* EXERCISE DIRECTIONS
Please output the data below exactly as given, starting at its first line and stopping after the line that contains "Task: Share listing via email envelope icon".

------------------------------------------------------------

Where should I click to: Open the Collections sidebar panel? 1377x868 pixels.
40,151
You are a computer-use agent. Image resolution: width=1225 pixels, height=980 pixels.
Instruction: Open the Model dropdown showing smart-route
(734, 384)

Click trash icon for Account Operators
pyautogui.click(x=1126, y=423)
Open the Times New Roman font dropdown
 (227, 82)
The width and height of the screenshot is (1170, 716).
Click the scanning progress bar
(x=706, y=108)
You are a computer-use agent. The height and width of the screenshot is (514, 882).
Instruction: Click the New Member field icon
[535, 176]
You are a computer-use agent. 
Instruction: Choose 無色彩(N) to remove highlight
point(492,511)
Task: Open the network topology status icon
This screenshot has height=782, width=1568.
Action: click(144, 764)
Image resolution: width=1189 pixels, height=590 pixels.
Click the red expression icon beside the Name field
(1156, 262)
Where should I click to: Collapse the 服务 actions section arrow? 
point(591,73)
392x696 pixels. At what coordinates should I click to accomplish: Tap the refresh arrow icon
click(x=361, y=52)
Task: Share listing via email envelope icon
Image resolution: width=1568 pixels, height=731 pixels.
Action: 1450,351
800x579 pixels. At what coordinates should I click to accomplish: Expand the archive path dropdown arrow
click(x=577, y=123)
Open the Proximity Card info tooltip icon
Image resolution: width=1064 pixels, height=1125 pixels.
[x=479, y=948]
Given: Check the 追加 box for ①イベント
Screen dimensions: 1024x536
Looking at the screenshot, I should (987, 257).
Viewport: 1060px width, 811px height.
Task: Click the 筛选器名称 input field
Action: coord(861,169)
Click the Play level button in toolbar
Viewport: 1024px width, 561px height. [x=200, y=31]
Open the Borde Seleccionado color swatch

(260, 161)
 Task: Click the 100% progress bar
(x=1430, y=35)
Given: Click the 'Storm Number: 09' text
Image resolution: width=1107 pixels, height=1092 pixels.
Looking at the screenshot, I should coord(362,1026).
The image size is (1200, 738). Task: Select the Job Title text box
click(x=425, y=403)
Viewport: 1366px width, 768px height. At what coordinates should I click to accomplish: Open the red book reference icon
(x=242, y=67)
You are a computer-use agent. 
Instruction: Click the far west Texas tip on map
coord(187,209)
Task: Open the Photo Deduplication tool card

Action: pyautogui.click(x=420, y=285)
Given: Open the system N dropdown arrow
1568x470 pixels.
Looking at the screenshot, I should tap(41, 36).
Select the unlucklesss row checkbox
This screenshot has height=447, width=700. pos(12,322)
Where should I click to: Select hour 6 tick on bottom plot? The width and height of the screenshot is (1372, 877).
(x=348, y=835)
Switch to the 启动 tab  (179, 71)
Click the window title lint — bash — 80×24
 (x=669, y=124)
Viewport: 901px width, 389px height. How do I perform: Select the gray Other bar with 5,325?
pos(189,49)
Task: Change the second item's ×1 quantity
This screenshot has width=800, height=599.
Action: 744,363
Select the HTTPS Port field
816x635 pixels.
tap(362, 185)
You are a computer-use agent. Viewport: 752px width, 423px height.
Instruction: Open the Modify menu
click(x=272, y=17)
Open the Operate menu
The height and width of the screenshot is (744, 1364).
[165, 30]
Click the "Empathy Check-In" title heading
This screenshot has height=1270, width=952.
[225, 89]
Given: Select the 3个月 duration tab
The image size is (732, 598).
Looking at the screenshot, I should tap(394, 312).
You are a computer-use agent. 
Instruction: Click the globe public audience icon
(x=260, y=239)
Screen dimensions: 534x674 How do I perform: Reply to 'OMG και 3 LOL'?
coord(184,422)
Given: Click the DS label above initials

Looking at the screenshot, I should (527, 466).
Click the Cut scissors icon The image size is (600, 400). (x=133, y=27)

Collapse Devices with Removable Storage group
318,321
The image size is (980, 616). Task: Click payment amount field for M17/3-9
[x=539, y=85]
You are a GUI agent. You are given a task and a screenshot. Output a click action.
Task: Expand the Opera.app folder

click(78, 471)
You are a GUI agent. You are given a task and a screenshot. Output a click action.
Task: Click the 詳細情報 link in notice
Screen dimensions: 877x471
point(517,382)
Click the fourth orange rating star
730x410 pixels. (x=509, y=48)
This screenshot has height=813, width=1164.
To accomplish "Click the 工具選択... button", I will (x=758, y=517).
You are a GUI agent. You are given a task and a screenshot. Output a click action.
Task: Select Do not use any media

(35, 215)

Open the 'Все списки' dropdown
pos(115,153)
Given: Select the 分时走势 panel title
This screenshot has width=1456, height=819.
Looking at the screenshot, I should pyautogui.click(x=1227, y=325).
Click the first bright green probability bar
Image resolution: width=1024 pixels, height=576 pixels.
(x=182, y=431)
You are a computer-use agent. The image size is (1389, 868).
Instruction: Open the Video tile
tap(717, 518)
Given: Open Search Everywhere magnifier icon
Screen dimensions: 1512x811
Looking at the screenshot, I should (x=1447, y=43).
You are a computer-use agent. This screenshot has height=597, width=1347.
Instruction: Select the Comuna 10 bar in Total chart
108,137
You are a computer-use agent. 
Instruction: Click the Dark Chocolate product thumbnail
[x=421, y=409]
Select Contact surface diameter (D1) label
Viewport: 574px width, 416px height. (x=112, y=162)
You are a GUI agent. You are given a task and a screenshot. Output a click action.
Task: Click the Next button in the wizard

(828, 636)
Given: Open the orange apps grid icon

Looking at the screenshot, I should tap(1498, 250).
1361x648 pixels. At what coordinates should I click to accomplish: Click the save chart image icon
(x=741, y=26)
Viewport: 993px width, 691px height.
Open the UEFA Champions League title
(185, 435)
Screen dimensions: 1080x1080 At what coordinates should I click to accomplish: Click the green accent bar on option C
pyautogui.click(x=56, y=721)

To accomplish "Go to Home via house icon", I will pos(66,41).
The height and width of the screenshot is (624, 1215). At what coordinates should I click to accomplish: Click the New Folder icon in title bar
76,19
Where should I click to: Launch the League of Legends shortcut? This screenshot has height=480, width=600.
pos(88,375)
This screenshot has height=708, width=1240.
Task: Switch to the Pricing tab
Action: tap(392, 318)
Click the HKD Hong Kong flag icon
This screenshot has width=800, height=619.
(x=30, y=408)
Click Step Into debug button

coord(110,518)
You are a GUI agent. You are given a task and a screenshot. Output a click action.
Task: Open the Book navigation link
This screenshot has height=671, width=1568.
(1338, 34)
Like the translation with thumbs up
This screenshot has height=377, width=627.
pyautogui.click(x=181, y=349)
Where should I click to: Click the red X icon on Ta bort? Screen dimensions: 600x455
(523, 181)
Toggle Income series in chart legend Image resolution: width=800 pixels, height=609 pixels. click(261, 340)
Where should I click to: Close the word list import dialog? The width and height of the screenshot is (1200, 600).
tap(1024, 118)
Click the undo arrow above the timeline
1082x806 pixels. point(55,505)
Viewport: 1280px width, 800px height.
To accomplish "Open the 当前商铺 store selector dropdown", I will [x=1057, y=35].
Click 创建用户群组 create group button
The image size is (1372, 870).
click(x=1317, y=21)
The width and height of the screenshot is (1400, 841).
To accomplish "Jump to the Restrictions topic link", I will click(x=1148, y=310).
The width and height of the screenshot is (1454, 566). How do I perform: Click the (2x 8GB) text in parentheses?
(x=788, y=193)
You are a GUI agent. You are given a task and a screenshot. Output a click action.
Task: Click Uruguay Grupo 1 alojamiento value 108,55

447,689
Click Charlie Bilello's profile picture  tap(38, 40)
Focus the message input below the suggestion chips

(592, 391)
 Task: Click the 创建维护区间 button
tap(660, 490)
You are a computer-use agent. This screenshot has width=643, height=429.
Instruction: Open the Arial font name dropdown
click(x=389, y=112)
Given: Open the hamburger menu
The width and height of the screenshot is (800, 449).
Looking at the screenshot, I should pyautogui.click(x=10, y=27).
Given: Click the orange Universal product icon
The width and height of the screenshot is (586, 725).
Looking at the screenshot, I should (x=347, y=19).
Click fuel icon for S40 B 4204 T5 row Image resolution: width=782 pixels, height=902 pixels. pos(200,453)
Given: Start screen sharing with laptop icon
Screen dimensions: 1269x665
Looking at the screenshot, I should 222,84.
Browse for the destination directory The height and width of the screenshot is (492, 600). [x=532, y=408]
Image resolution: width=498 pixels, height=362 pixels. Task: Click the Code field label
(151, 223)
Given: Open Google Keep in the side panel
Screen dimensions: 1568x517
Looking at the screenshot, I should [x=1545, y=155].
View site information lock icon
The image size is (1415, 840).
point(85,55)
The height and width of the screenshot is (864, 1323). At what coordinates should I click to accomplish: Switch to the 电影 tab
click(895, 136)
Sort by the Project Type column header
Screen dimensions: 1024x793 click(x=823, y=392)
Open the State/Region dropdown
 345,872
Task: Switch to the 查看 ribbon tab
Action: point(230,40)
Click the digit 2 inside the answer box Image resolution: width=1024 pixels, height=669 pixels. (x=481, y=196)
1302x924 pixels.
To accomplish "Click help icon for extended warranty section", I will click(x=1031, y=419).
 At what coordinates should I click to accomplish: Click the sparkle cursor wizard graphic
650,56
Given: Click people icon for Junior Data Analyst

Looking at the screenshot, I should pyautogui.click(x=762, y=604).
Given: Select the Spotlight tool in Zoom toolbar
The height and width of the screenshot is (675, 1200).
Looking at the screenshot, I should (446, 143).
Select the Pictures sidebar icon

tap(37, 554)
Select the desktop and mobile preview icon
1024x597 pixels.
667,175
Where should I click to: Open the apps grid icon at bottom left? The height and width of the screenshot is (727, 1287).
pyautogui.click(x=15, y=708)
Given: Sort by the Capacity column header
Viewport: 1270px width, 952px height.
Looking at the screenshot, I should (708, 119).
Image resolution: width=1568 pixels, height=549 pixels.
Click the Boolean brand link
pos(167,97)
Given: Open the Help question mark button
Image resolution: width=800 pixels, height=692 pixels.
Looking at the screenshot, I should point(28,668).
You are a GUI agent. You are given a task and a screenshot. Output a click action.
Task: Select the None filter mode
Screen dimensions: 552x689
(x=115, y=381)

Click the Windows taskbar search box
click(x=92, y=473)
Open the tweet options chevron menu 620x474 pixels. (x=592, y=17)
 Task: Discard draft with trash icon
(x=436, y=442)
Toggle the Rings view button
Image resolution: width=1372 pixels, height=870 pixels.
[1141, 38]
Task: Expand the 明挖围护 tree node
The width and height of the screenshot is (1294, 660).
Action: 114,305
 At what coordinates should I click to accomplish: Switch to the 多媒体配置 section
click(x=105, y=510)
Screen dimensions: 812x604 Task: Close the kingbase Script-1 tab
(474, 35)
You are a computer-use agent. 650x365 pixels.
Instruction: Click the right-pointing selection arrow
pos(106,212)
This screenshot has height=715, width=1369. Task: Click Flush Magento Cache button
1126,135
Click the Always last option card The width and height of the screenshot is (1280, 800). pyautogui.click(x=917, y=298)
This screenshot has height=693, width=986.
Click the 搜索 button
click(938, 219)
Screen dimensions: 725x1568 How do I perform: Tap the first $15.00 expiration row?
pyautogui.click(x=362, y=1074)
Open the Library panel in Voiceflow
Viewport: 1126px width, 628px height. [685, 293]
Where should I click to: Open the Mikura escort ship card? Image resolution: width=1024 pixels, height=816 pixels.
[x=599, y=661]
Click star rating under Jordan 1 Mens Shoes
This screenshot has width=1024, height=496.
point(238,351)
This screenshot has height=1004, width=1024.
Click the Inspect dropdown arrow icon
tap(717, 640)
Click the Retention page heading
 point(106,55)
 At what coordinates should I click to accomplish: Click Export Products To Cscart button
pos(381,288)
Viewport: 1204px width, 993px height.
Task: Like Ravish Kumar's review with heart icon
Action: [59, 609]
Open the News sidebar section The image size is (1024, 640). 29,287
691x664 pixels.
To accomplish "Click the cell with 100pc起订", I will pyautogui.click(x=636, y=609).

------------------------------------------------------------

* RESULT FOR THIS EXERCISE
Where should I click to: Open the Collections sidebar panel? 1377x868 pixels.
40,151
You are a computer-use agent. Image resolution: width=1225 pixels, height=980 pixels.
Instruction: Open the Model dropdown showing smart-route
(734, 384)

Click trash icon for Account Operators
pyautogui.click(x=1126, y=423)
Open the Times New Roman font dropdown
 (227, 82)
The width and height of the screenshot is (1170, 716).
Click the scanning progress bar
(x=706, y=108)
You are a computer-use agent. The height and width of the screenshot is (514, 882).
Instruction: Click the New Member field icon
[535, 176]
You are a computer-use agent. 
Instruction: Choose 無色彩(N) to remove highlight
point(492,511)
Task: Open the network topology status icon
This screenshot has height=782, width=1568.
Action: click(144, 764)
Image resolution: width=1189 pixels, height=590 pixels.
Click the red expression icon beside the Name field
(1156, 262)
Where should I click to: Collapse the 服务 actions section arrow? 
point(591,73)
392x696 pixels. At what coordinates should I click to accomplish: Tap the refresh arrow icon
click(x=361, y=52)
Task: Share listing via email envelope icon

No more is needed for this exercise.